The collaborative, global effort was made possible by support from the Intelligence Advanced Research Projects Activity (IARPA) and National Institutes of Health’s Brain Research Through Advancing Innovative Neurotechnologies® Initiative, or The BRAIN Initiative®.
“The BRAIN Initiative plays a critical role in bringing together scientists from various disciplines to perform complex and challenging research that cannot be achieved in isolation,” said John Ngai, Ph.D., director of The BRAIN Initiative®. “Basic science building blocks, like how the brain is wired, are the foundation we need to better understand brain injury and disease, to bring treatments and cures closer to clinical use.”
A map of neuronal connectivity, form, and function from a grain of sand-sized portion of the brain is not just a scientific marvel, but a step toward understanding the elusive origins of thought, emotion, and consciousness. The “impossible” task first envisioned by Francis Crick in 1979 is now one step closer to reality.

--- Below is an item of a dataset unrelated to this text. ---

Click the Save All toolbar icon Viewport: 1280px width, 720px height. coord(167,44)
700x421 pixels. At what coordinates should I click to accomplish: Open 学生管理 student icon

About this brain mapping research news
Author: Liz Dueweke
Source: Allen Institute
Contact: Liz Dueweke – Allen Institute
Image: The image is credited to Forrest Collman/Allen Institute
Original Research: Open access.
“The MICrONS project: petabyte-scale functional and anatomical reconstruction of mouse brain” by Forrest Collman et al. Nature
Abstract
The MICrONS project: petabyte-scale functional and anatomical reconstruction of mouse brain
Mammalian neocortex contains a highly diverse set of cell types. These cell types have been mapped systematically using a variety of molecular, electrophysiological and morphological approaches. Each modality offers new perspectives on the variation of biological processes underlying cell-type specialization.
Cellular-scale electron microscopy provides dense ultrastructural examination and an unbiased perspective on the subcellular organization of brain cells, including their synaptic connectivity and nanometre-scale morphology. In data that contain tens of thousands of neurons, most of which have incomplete reconstructions, identifying cell types becomes a clear challenge for analysis.
Here, to address this challenge, we present a systematic survey of the somatic region of all cells in a cubic millimetre of cortex using quantitative features obtained from electron microscopy.
This analysis demonstrates that the perisomatic region is sufficient to identify cell types, including types defined primarily on the basis of their connectivity patterns.
We then describe how this classification facilitates cell-type-specific connectivity characterization and locating cells with rare connectivity patterns in the dataset.